Section 4. Reduction in Loan Amount. The amount of the Loan and Note A is hereby reduced from $21,800,000 to $13,664,956, and all of the Documents, as modified and amended by the Previous Modification, are hereby further modified and amended accordingly. Without limitation on the generality of the foregoing provisions of this Section, the amount $21,800,000 is hereby changed to $13,664,956 each time it appears in the Documents in reference to amount of the Loan, including, without limitation in the definition of the term Loan Amount in Section 1.1 of the Loan Agreement and in Recital Paragraph A in Mortgage 1, and in the definition of the term Loan in Recital Paragraph A in Assignment 1, in Recital Paragraph A in the Guaranty and in Recital Paragraph A in the Indemnity Agreement, each as modified and amended by the Previous Modification.

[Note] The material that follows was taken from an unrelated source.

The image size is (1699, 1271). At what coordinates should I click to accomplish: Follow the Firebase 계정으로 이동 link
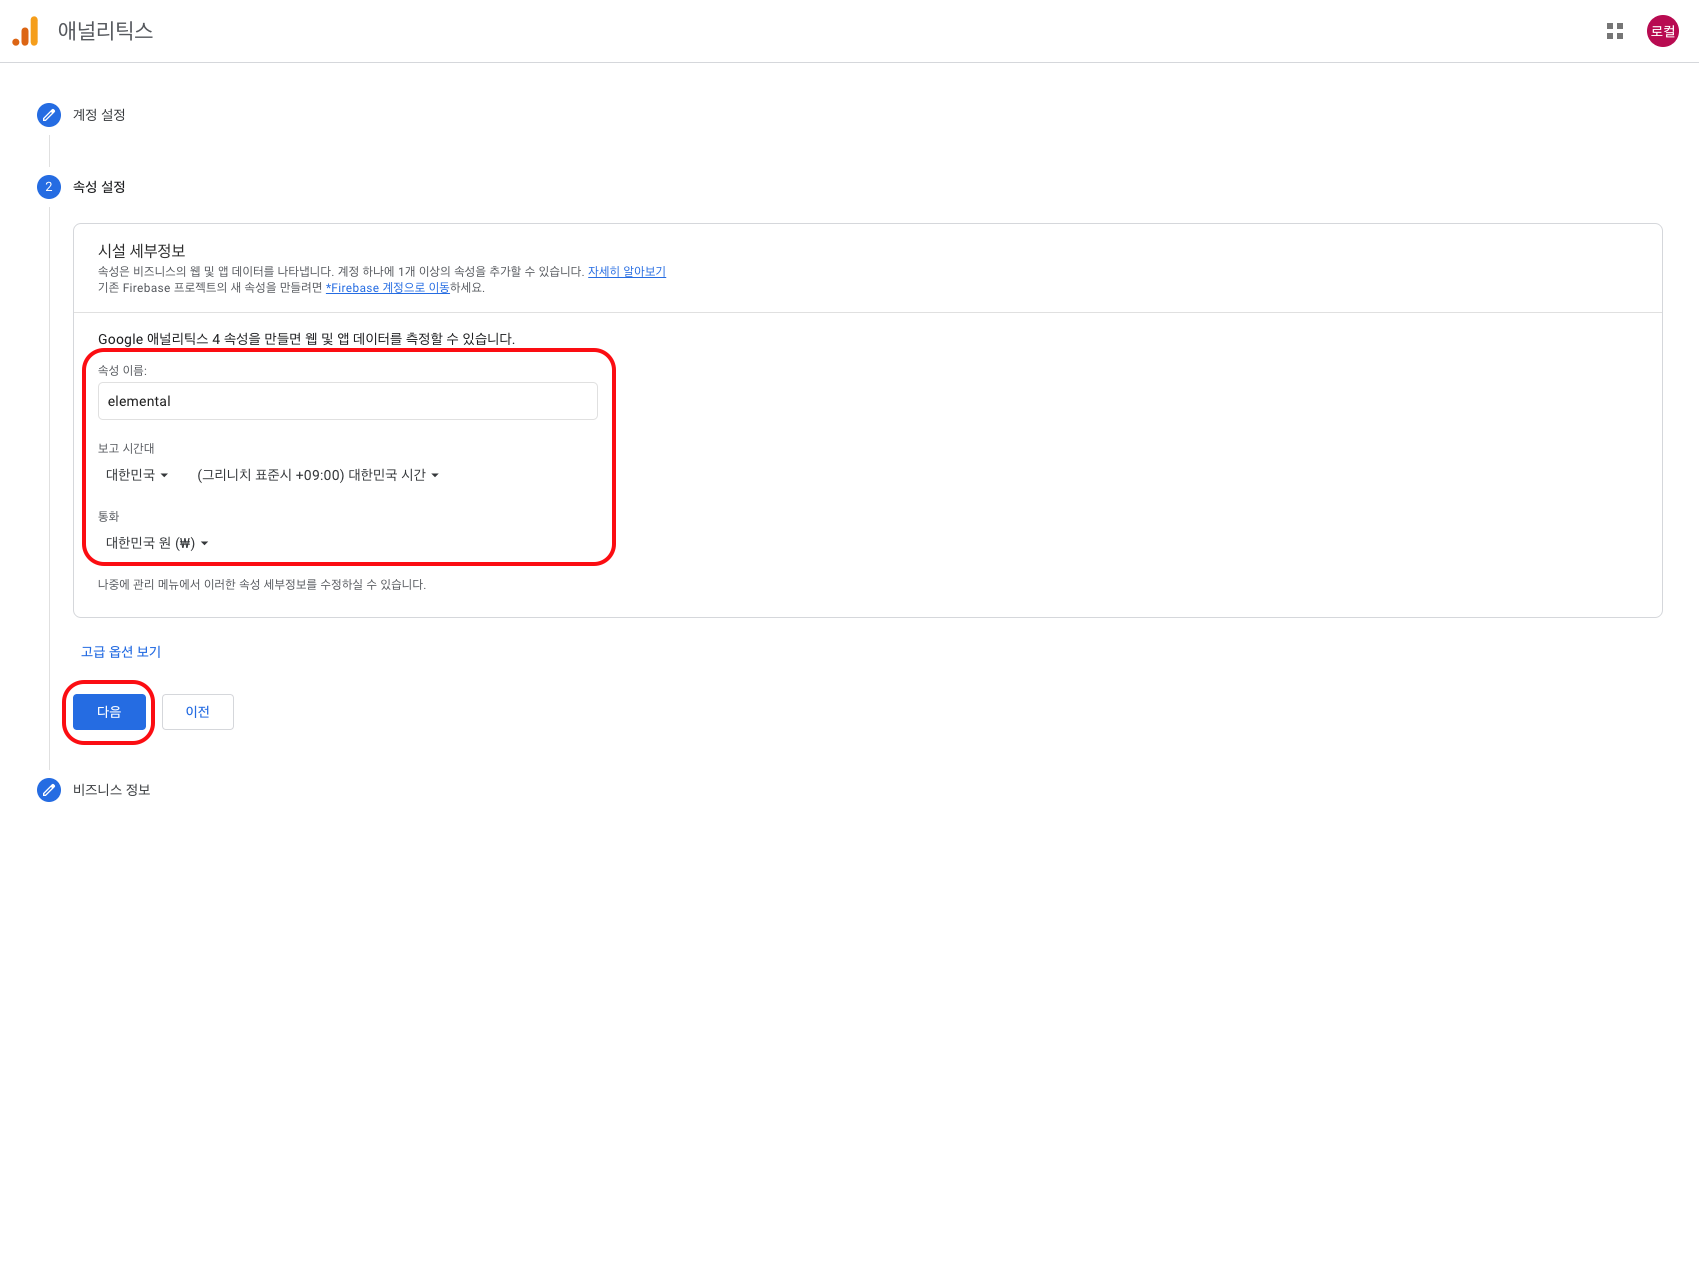tap(388, 288)
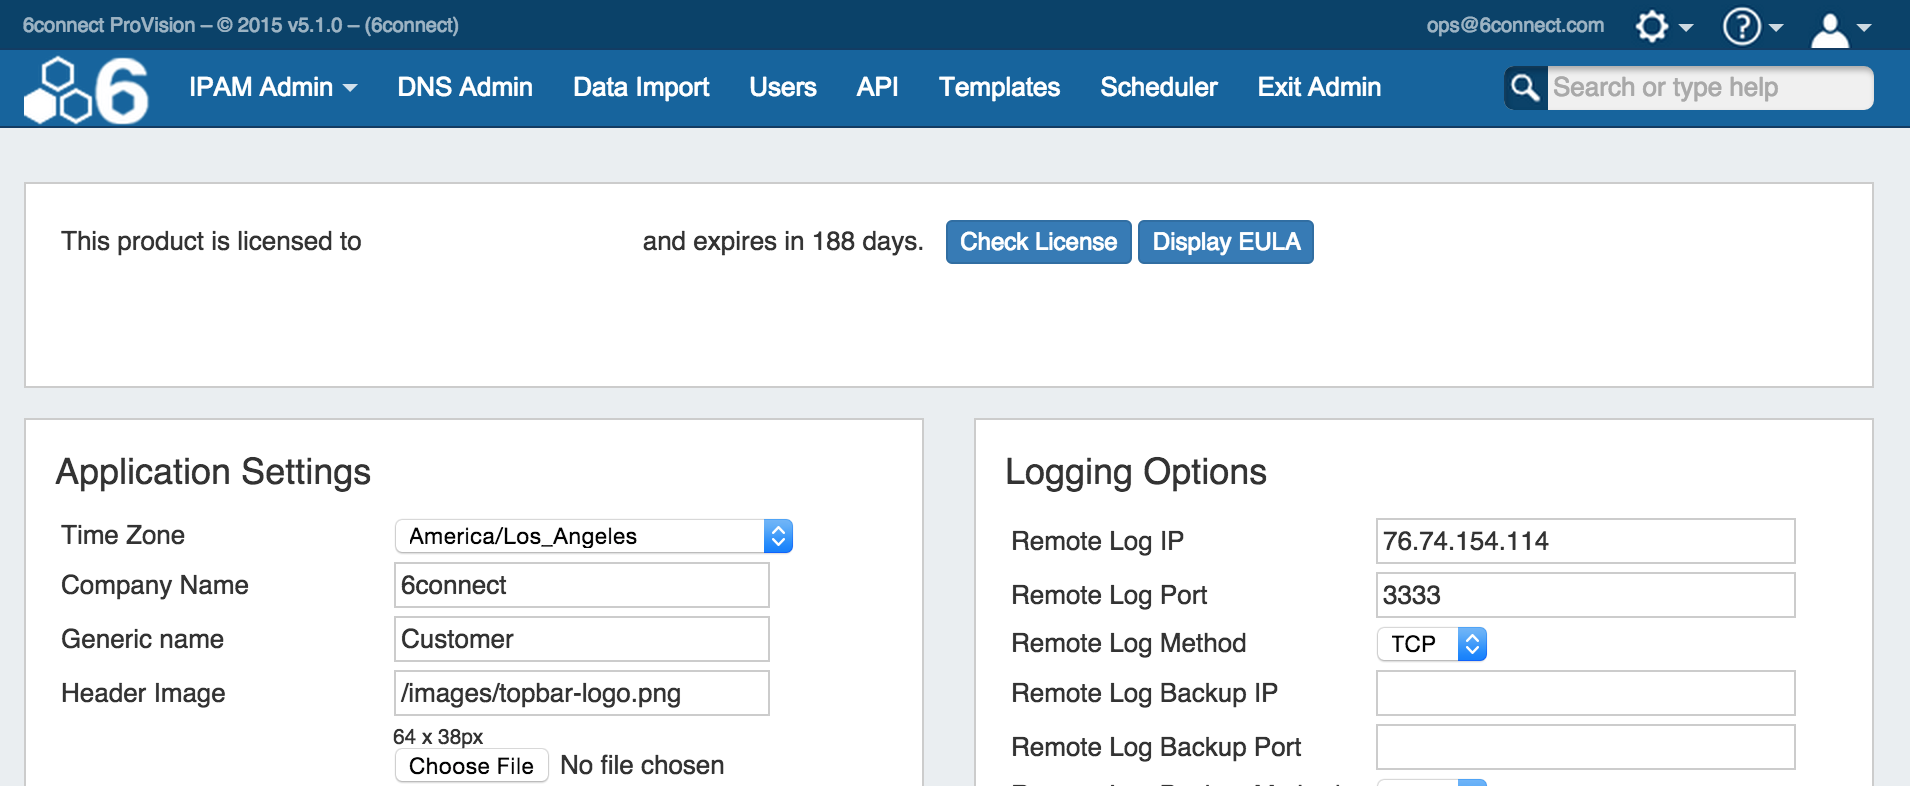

Section 5. Amendment of Loan Agreement.
(a) Without limitation on the foregoing provisions of this Section, the following defined terms in Section 1.1 of the Loan Agreement, as modified and amended by the Previous Modification, are hereby further modified and amended in their entirety to read as follows:
Borrower: Borrower 1.
Facility: Skilled nursing facility which is operated by Borrower in the Project described as follows:
Facility Name |
| Location |
| Beds |
Little Rock Healthcare and Rehab a/k/a West Markham Sub Acute and Rehabilitation Center |
| 5720 West Markham Street, Little Rock, Pulaski County, Arkansas |
| 154 |
Guarantors: AdCare and Operator 1.
Land: The parcel of real estate legally described in Exhibit A, together with all improvements presently located thereon and all easements and other rights appurtenant thereto.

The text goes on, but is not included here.